The company works closely with Ford, Mazda and Suzuki companies and manufactures and markets the vehicles in the Chinese market. Changan is one of the four largest car companies in China, producing more than 3 million vehicles in 2016 alone. That means they rank fourth in terms of production volume in China. Changan was China's second-best-selling brand with sales of more than 1.4 million vehicles in 2016.
To go back to 1862, we have to look back at Changan's history. When a Chinese politician and general named Li Hongzhong established a military equipment factory. The factory moved from Beijing to Chengqing in 1937. In 1959, after a contract with the government, the company began to change the nature of the car, renaming it Changking Changan. Their first car was called the Changjiang Type 46, China's first domestic car. Changan also started offering Suzuki-based small cars in those years.
Changan's business continued through the years, and the company soon became one of China's most popular automakers.

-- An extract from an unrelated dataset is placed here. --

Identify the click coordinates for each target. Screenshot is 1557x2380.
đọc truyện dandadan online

Changan also bought two other Chinese car makers, Hafie and Change, in 2009. Hafai continues to operate under Changan, but Change later became a subdivision of another carmaker group, BICE.

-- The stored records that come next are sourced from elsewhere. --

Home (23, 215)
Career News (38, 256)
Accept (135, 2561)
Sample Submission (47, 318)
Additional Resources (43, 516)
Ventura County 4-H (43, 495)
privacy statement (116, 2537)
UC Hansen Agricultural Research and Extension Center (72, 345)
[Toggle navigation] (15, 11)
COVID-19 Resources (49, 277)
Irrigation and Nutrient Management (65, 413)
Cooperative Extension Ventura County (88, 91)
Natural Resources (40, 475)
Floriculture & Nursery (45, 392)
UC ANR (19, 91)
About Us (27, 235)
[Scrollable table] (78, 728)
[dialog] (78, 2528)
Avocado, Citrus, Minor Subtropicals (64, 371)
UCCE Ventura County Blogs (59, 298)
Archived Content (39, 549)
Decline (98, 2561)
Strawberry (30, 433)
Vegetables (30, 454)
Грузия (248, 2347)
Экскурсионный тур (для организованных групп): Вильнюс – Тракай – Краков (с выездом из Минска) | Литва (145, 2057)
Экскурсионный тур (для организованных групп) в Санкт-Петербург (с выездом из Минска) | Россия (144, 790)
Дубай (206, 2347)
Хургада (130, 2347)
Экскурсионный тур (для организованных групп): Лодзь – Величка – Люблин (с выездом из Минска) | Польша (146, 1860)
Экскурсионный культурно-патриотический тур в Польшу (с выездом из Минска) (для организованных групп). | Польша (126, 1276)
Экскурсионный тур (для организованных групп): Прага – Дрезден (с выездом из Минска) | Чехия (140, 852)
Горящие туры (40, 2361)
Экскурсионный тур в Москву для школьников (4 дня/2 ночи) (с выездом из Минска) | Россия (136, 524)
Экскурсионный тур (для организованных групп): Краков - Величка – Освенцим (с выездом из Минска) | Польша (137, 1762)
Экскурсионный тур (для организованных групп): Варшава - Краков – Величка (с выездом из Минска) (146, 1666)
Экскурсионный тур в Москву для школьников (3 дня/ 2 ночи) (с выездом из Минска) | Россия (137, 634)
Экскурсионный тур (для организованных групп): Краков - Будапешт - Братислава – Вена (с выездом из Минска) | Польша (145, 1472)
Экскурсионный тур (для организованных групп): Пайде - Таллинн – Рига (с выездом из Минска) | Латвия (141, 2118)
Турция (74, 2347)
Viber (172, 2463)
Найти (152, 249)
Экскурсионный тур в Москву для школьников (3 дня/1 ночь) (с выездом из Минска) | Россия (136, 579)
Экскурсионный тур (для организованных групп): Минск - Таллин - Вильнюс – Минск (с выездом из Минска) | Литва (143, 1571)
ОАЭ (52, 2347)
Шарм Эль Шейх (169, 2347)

Since 2010, Changan's control and management has been transferred to China's state-owned arms company, and it was in that year that Changan was able to become China's fourth largest automaker by producing 2.38 million vehicles. Changan changed its logo for passenger cars in 2010, although the company's flagship cars continue to be produced and marketed with the old red badge.
In 2011, Changan reduced its production of cars for economic reasons to 2 million vehicles a year. In 2012, Changan announced changes to its policies that more than 72% of its products will be passenger cars, although production of small vans, light trucks and vans continues to be popular in China.
With the growth of Changan, Changan Ford - Mazda, which was involved in the production of Mazda and Ford cars in China, became two separate companies - Changan Ford and Changan Mazda - which continue to manufacture these products on Chinese soil through the two companies.
Changan has recently entered the field of hybrid and electric cars. They are so determined that they will no longer produce gasoline and diesel cars by 2025.
Changan has two cars in Iran, Changan CS35 and Changan Ido. Changan Aidu was one of the imported cars and soon after it was no longer available, but its second-hand models are still traded in the used car market.
Changan CS35 is manufactured and assembled by Saipa and is an economic crossover. Saipa's model has a 1.6-liter four-cylinder 16-valve engine that can produce 123 hp and 160 Nm of torque.